Apa dan Siapa : HM Kadrie Oening di luar Kedudukannya Sebagai Walikota

Kamis, 4 Februari 2021 | 6:55 pm | 252 Views |
1 Star2 Stars3 Stars4 Stars5 Stars (No Ratings Yet)
Loading...
                                                                     

 

            SEBELUM saya melanjutkan uraian ini, lebih dulu perlu dijelaskan, bahwa H.M Kadrie Oening mengakhiri masa jabatannya yang kedua sebagai walikota Samarinda, bukan dalam tahun 1979, sebagaimana diterangkan dalam tulisan terdahulu, melainkan pada bulan Februari tahun 1980.

Dengan demikian, seluruhnya 12 tahun 3 bulan lamanya (sejak November 1967) dia (HM Kadrie Oening) memegang pimpinan pemerintah Kotamadya Samarinda, sebelum ia menyerah-terimakannya kepada penggantinya : Drs. H Anang Hasyim.

Dan dengan “mewariskan” Samarinda yang minimal tidak lagi “berwajah buruk”, di samping areal kota yang jauh lebih luas daripada sewaktu dia memulai jabatannya sebagai walikota yang pada waktu itu masih “sejumput”.

Walikota Samarinda HM Kadrie Oening mengajak anggota DPRD Komas (Kotamadya Samarinda) meninjau rencana pembuatan badan jalan untuk pengembangkan kota Samarinda. Foto ist/koleksi Akhmad Zailani

            Untuk segala keberhasilannya itu. Di samping yang gagal atau yang setengah gagal. Walikota Kadrie Oening tidak jarang mengalami hambatan dalam mencapainya. Antara lain, dalam pembebasan tanah milik rakyat untuk keperluan perluasan kota, misalnya tidak sedikit penduduk yang merasa dirugikan. Karena pembayaran ganti rugi dinilainya “tidak sepadan”. Bahkan sampai ditangani oleh pengadilan untuk menyelesaikannya.  kKarena pengaduan fihak yang merasa dirugikan.

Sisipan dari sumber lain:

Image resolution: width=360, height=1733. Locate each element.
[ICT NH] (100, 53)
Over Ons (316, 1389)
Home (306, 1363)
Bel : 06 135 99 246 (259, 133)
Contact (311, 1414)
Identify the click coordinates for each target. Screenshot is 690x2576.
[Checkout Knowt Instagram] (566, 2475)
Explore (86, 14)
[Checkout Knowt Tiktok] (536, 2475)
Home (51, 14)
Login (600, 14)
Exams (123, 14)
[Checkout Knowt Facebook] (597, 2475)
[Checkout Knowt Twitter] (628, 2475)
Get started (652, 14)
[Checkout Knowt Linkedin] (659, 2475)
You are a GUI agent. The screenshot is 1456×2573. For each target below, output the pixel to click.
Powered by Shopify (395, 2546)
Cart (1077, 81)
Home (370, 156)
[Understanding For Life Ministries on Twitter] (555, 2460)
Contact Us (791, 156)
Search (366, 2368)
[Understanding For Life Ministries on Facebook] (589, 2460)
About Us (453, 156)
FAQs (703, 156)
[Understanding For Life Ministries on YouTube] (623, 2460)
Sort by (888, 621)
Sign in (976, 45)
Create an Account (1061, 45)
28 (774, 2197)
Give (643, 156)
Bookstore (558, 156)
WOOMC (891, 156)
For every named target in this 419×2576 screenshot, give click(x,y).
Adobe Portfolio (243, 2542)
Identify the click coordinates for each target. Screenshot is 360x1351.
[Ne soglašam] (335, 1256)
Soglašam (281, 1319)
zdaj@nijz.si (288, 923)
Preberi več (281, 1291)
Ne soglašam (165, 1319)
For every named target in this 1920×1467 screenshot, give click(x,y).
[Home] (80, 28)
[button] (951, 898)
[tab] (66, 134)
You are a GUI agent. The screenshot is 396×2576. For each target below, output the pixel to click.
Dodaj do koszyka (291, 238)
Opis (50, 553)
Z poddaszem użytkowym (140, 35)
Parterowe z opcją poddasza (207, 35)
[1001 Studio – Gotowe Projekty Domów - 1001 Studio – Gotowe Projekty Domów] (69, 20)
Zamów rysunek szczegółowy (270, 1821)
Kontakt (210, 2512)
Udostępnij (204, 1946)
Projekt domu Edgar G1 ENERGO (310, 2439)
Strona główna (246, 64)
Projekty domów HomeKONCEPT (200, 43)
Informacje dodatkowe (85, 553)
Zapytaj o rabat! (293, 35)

            Namun seingat kita, boleh dikatakan setiap kasus yang menyangkut masalah tanah yang sampai menjadi urusan pengadilan itu, selalu dimenangkan oleh pihak Pemda Kotamadya.

            Selama dia dua belas tahun lebih menjadi walikota Samarinda, memang tidak seluruh warga kota yang senang terhadap Kadrie Oening. Orang-orang yang merasa dirugikan sebagai akibat dari kebijaksanaan maupun tindakan tegas dari Kadrie Oening dalam rangka usahanya meremajakan, membangun dan memperluas areal kota ; (katakanlah membangun Samarinda Baru) .

Ada yang marah. Bahkan  ada yang “mencaci-makinya”. Namun hanya di belakang saja. Kita katakan demikian, sebab kalau sudah berhadap-hadapan, suara-suara yang tadinya seolah “menyeramkan” itu tidak terdengar lagi. Meski bagaimana “jago” – orang yang bersangkutan.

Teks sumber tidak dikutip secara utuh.